George Umemoto, Hirokazu Furuya, Yoshio Tsuboi, Shinsuke Fujioka, Hajime Arahata, Miwa Sugahara, Akihiro Watanabe and Mitsuaki Sakai

Objective: This study aimed to examine the relationship between dysphagia and activities of daily living (ADL) in patients with multiple system atrophy (MSA), and to characterize dysphagia in patients with the cerebellar (MSA-C) and parkinsonian(MSA-P) types.

Methods: Sixty-one MSA patients (25 males, 36 females; 40 MSA-C, 21 MSA-P; mean age, 66.3 ± 11.0) were recruited. ADL was assessed on the Barthel index. They underwent tongue pressure measurements and videofluoroscopy (VF) by swallowing barium gelatin jelly. We measured the range of tongue root and mandibular movements during oropharyngeal transit time and used the functional dysphagia scale to rate the oral and pharyngeal stages with the VF images.

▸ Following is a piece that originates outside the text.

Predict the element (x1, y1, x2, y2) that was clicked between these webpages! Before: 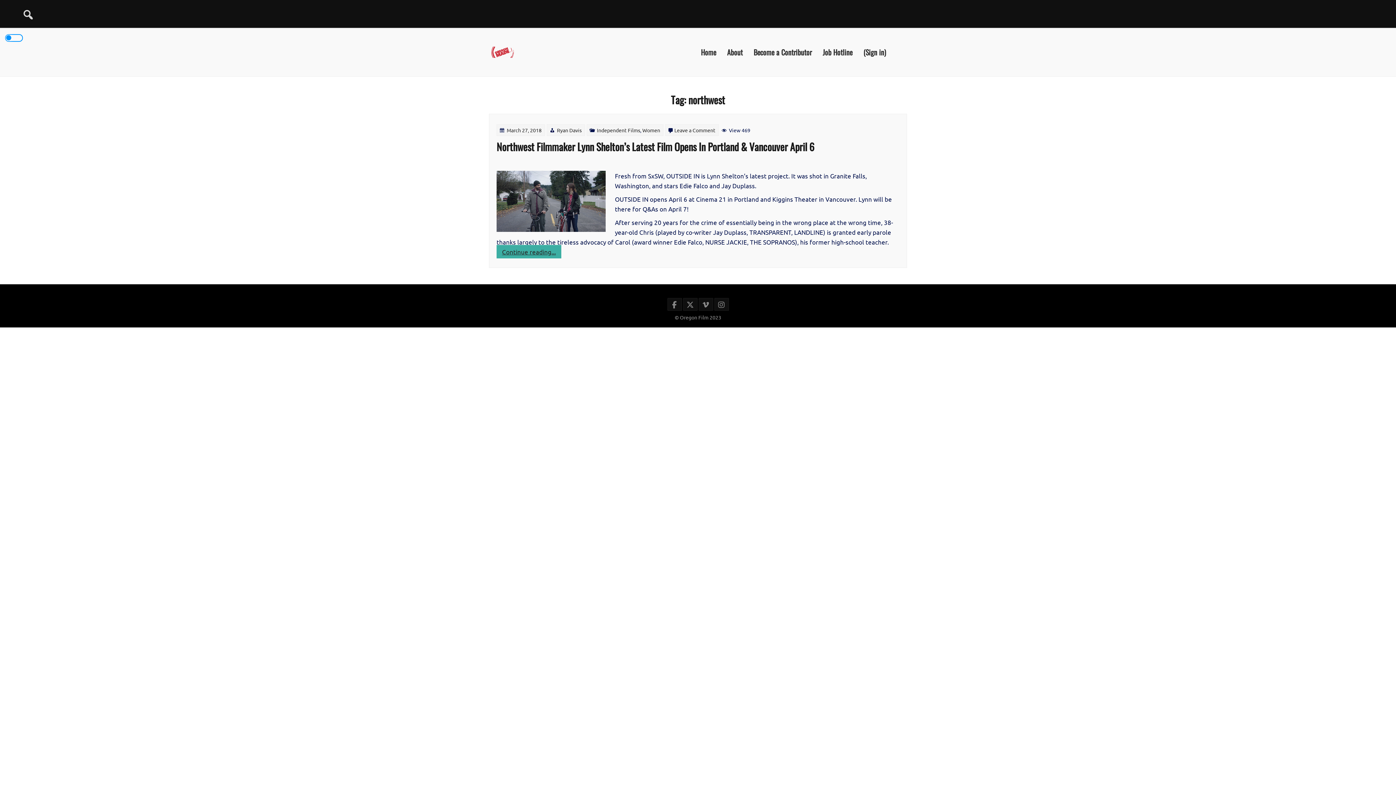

Results: Significant correlations were found between the ADL and the dysphagia scores (R=−0.654, p<0.001), the ADL score and the tongue pressure (R=0.600, p<0.001), and the dysphagia scores and the tongue pressure (R= −0.679, p<0.001), in the 61 patients. In addition, the oropharyngeal transit time and the tongue pressure in the MSA-C group (R=−0.457, p=0.005), the tongue root and mandibular movements and the tongue pressure in the MSA-P group (R=0.458, p=0.040; R=0.538, p=0.016; respectively) were significantly correlated. Furthermore, the MSA-P group showed a significantly longer oropharyngeal transit time than the MSA-C group (p=0.049).

Conclusion: These results suggest a correlation between the degree of dysphagia and deterioration in ADL in MSA patients. MSA-P patients tended to experience problems with propelling a bolus through the oropharynx, whereas MSA-C patients incompletely form a bolus in the oral phase.